La montaña sagrada. Suwon Lee
In La montaña sagrada (The Sacred Mountain), Suwon Lee brings together three lines of work which, though distinct in form and materiality, converge within a single constellation of meaning. The mountain appears as a metaphor for origin, the body, and memory, and as a site from which to reflect on the diasporic experience.
The main series, titled La montaña sagrada, focuses on mountains from different geographies, among them Pico Bolívar, the Sierra Nevada de Santa Marta, Mount Shasta, Mont Blanc, Mount Everest, and Mount Teide. Working from images taken from vintage postcards that the artist collects, enlarges, prints, and intervenes with oil pigments, these works activate the landscape as a territory with a spiritual dimension.

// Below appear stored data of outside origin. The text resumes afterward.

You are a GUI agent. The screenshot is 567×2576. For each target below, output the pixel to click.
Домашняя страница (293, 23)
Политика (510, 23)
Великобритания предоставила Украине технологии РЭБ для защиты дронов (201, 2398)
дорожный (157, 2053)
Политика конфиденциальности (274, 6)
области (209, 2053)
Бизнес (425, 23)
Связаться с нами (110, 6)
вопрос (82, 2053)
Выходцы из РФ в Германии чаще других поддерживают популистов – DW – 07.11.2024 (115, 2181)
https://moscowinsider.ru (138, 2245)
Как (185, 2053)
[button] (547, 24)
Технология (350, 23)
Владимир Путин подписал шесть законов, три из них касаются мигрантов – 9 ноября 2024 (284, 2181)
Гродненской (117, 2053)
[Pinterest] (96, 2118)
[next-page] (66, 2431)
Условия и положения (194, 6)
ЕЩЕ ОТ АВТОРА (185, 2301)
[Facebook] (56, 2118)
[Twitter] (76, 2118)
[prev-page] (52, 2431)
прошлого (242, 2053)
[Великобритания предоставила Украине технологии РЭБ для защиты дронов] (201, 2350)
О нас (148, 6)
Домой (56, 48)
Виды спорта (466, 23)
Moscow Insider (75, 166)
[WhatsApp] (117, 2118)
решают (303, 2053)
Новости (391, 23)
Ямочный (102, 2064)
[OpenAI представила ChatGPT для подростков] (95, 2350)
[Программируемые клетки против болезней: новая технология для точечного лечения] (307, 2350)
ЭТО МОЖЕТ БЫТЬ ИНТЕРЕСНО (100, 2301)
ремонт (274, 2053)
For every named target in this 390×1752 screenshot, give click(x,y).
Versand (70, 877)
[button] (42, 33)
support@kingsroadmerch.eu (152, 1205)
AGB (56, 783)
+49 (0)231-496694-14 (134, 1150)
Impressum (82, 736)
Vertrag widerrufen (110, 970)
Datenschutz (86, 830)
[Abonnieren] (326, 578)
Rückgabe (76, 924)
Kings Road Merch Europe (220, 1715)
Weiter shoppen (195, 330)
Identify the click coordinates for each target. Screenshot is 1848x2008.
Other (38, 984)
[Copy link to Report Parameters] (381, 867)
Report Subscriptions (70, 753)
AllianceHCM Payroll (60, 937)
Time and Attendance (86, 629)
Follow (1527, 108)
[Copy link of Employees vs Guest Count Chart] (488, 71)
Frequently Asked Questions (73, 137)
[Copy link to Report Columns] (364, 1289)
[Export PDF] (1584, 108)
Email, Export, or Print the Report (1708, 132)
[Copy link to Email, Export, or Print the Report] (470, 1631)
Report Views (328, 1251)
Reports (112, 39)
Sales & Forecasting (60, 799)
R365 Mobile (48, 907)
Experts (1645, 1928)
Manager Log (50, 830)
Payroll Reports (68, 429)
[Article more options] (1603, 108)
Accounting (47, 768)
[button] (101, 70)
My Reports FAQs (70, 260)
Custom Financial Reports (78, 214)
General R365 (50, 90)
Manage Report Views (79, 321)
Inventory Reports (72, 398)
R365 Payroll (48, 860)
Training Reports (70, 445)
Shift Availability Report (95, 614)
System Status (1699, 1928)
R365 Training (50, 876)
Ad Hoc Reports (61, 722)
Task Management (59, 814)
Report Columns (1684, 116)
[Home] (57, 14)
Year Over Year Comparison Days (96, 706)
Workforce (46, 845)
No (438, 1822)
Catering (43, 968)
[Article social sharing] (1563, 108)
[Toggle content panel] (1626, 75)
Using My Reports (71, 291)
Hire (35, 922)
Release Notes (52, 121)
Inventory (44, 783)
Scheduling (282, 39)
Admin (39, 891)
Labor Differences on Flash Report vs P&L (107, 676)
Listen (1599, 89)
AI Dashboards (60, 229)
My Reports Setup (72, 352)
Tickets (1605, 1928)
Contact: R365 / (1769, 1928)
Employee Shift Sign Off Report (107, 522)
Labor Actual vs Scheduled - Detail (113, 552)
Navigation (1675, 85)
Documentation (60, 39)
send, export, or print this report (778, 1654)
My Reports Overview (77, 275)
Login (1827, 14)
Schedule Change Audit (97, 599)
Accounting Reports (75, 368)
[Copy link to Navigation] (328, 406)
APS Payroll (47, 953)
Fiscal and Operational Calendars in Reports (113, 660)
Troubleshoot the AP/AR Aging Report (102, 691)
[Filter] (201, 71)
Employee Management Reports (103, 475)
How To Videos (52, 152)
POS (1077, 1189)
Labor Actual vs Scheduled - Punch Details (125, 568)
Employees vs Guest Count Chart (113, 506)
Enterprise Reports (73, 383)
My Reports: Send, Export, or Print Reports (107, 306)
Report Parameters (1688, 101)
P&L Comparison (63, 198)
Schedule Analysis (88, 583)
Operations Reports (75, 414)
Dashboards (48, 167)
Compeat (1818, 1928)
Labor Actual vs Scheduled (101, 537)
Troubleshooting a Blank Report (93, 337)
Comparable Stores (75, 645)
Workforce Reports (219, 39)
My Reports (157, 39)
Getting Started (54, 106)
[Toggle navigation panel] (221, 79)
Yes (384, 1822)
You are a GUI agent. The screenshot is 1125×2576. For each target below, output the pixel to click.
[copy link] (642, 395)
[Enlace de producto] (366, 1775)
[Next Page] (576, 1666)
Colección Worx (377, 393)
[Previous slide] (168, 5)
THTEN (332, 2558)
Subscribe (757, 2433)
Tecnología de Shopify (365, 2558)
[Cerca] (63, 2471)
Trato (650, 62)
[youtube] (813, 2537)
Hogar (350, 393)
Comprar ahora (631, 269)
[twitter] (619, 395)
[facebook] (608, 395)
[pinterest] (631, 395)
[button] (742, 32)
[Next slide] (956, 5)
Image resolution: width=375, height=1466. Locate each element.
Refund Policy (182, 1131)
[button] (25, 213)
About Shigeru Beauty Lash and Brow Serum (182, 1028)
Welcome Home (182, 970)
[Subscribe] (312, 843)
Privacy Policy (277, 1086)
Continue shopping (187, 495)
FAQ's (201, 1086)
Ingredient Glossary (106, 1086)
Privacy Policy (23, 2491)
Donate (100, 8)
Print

The interventions do not seek to idealize the sites, but rather to awaken their symbolic power; they project experiences of displacement, loss, and the search for belonging.
Lee conceives the mountain as a place one enters, one that demands time, presence, and attention, rather than as a space defined by the conquest of a summit. In this way, artistic practice becomes contemplative, and looking turns into a form of dwelling.
Taken together, the works construct a sensitive cartography in which genealogy, language, and memory intersect with the experience of territory. The mountain is not a fixed symbol, but a method and a practice of attention, a way of seeing, remembering, and remaining.